The Heterogeneous Productivity Effects of Generative AI
David Kreitmeir, Paul A. Raschky
TL;DR
The study tackles how generative AI tools influence knowledge-worker productivity by exploiting Italy's sudden ChatGPT ban as a natural experiment. It analyzes high-frequency GitHub activity from 36,358 developers across treatment (Italy) and control countries, using a difference-in-differences framework and event-study designs to trace dynamics around the ban, with robustness checks including repository-level analyses and placebo tests. The main finding is heterogeneous: less experienced developers show a short-term boost in both output quantity and quality after the ban, while more experienced developers show no systematic productivity gains, and package contributors exhibit some adverse effects on routine tasks.
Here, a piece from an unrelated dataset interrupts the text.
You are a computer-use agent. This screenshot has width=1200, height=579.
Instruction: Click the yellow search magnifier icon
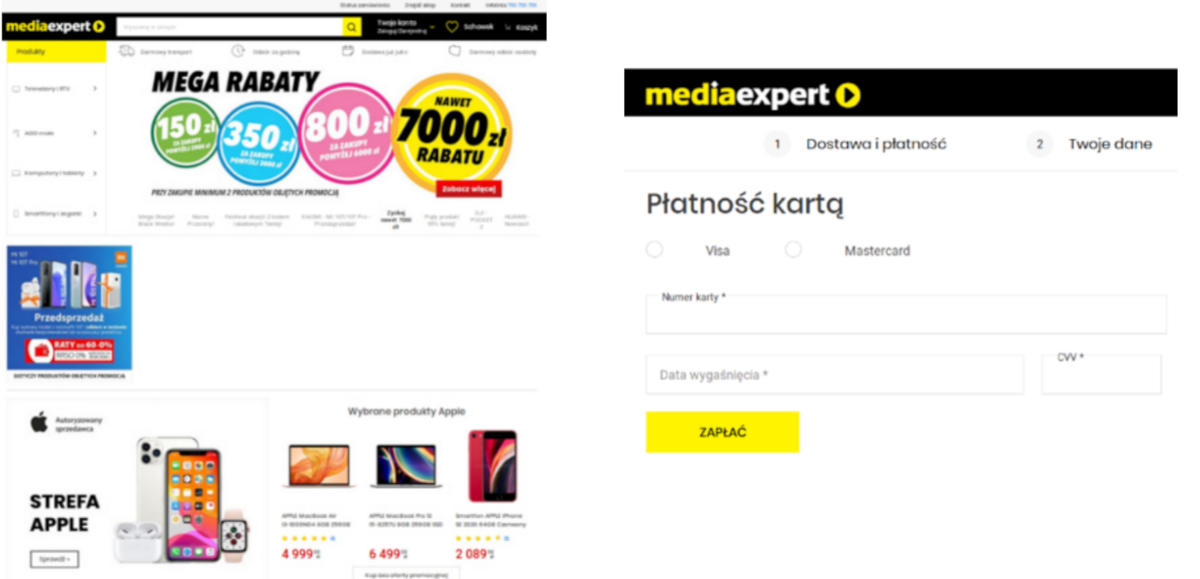(x=352, y=27)
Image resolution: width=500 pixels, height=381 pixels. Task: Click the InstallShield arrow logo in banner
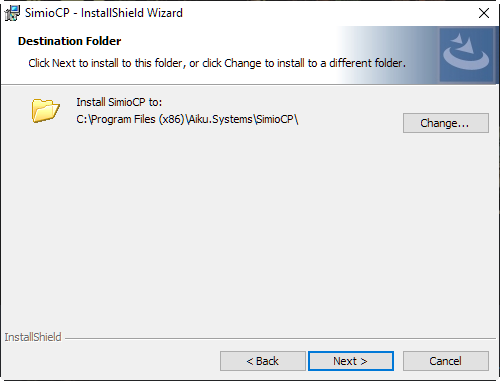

The work highlights that AI-enabled productivity gains are not uniform across experience levels, underscores potential policy costs of abrupt digital bans, and argues for targeted AI-use safeguards (e.g., guard rails in tools like Copilot) to balance productivity gains against error-prone outputs.
Abstract
We analyse the individual productivity effects of Italy's ban on ChatGPT, a generative pretrained transformer chatbot. We compile data on the daily coding output quantity and quality of over 36,000 GitHub users in Italy and other European countries and combine these data with the sudden announcement of the ban in a difference-in-differences framework. Among the affected users in Italy, we find a short-term increase in output quantity and quality for less experienced users and a decrease in productivity on more routine tasks for experienced users.